Exercise goal
Each record must reappear in the answer exactly as it is written.

----------------

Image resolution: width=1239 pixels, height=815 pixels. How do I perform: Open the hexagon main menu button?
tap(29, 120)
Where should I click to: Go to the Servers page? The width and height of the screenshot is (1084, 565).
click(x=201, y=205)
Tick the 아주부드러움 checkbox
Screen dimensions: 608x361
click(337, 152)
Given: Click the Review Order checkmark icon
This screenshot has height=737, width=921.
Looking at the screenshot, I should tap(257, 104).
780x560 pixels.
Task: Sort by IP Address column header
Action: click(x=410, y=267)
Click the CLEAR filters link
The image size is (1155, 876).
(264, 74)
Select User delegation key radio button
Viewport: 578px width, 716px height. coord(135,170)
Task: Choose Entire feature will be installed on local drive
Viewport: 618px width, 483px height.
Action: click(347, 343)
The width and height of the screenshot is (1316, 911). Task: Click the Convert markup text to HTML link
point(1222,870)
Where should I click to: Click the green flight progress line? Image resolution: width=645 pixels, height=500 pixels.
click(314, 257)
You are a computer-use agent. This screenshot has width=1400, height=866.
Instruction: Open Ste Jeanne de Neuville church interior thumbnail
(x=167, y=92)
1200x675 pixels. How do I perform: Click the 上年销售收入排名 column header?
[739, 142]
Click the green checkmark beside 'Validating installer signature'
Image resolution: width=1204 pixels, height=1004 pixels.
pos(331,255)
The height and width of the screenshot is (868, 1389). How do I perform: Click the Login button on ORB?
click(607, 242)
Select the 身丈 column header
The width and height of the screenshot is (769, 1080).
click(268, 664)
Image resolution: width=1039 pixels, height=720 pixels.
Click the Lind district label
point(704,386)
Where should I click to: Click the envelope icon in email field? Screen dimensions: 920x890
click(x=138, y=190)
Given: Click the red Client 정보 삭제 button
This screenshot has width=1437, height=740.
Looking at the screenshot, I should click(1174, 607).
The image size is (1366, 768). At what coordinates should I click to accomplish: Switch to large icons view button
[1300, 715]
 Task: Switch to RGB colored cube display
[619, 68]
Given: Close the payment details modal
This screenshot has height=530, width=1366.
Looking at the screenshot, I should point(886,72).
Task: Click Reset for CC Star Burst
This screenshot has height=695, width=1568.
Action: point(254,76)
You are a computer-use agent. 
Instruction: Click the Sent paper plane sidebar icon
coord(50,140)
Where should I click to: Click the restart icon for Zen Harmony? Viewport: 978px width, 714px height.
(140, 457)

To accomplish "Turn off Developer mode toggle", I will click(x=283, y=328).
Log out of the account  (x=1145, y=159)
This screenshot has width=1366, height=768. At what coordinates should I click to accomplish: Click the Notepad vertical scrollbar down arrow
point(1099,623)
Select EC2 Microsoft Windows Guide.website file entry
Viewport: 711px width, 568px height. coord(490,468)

----------------

Your solution
Image resolution: width=1239 pixels, height=815 pixels. How do I perform: Open the hexagon main menu button?
tap(29, 120)
Where should I click to: Go to the Servers page? The width and height of the screenshot is (1084, 565).
click(x=201, y=205)
Tick the 아주부드러움 checkbox
Screen dimensions: 608x361
click(337, 152)
Given: Click the Review Order checkmark icon
This screenshot has height=737, width=921.
Looking at the screenshot, I should tap(257, 104).
780x560 pixels.
Task: Sort by IP Address column header
Action: click(x=410, y=267)
Click the CLEAR filters link
The image size is (1155, 876).
(264, 74)
Select User delegation key radio button
Viewport: 578px width, 716px height. coord(135,170)
Task: Choose Entire feature will be installed on local drive
Viewport: 618px width, 483px height.
Action: click(347, 343)
The width and height of the screenshot is (1316, 911). Task: Click the Convert markup text to HTML link
point(1222,870)
Where should I click to: Click the green flight progress line? Image resolution: width=645 pixels, height=500 pixels.
click(314, 257)
You are a computer-use agent. This screenshot has width=1400, height=866.
Instruction: Open Ste Jeanne de Neuville church interior thumbnail
(x=167, y=92)
1200x675 pixels. How do I perform: Click the 上年销售收入排名 column header?
[739, 142]
Click the green checkmark beside 'Validating installer signature'
Image resolution: width=1204 pixels, height=1004 pixels.
pos(331,255)
The height and width of the screenshot is (868, 1389). How do I perform: Click the Login button on ORB?
click(607, 242)
Select the 身丈 column header
The width and height of the screenshot is (769, 1080).
click(268, 664)
Image resolution: width=1039 pixels, height=720 pixels.
Click the Lind district label
point(704,386)
Where should I click to: Click the envelope icon in email field? Screen dimensions: 920x890
click(x=138, y=190)
Given: Click the red Client 정보 삭제 button
This screenshot has width=1437, height=740.
Looking at the screenshot, I should click(1174, 607).
The image size is (1366, 768). At what coordinates should I click to accomplish: Switch to large icons view button
[1300, 715]
 Task: Switch to RGB colored cube display
[619, 68]
Given: Close the payment details modal
This screenshot has height=530, width=1366.
Looking at the screenshot, I should point(886,72).
Task: Click Reset for CC Star Burst
This screenshot has height=695, width=1568.
Action: point(254,76)
You are a computer-use agent. 
Instruction: Click the Sent paper plane sidebar icon
coord(50,140)
Where should I click to: Click the restart icon for Zen Harmony? Viewport: 978px width, 714px height.
(140, 457)

To accomplish "Turn off Developer mode toggle", I will click(x=283, y=328).
Log out of the account  (x=1145, y=159)
This screenshot has width=1366, height=768. At what coordinates should I click to accomplish: Click the Notepad vertical scrollbar down arrow
point(1099,623)
Select EC2 Microsoft Windows Guide.website file entry
Viewport: 711px width, 568px height. coord(490,468)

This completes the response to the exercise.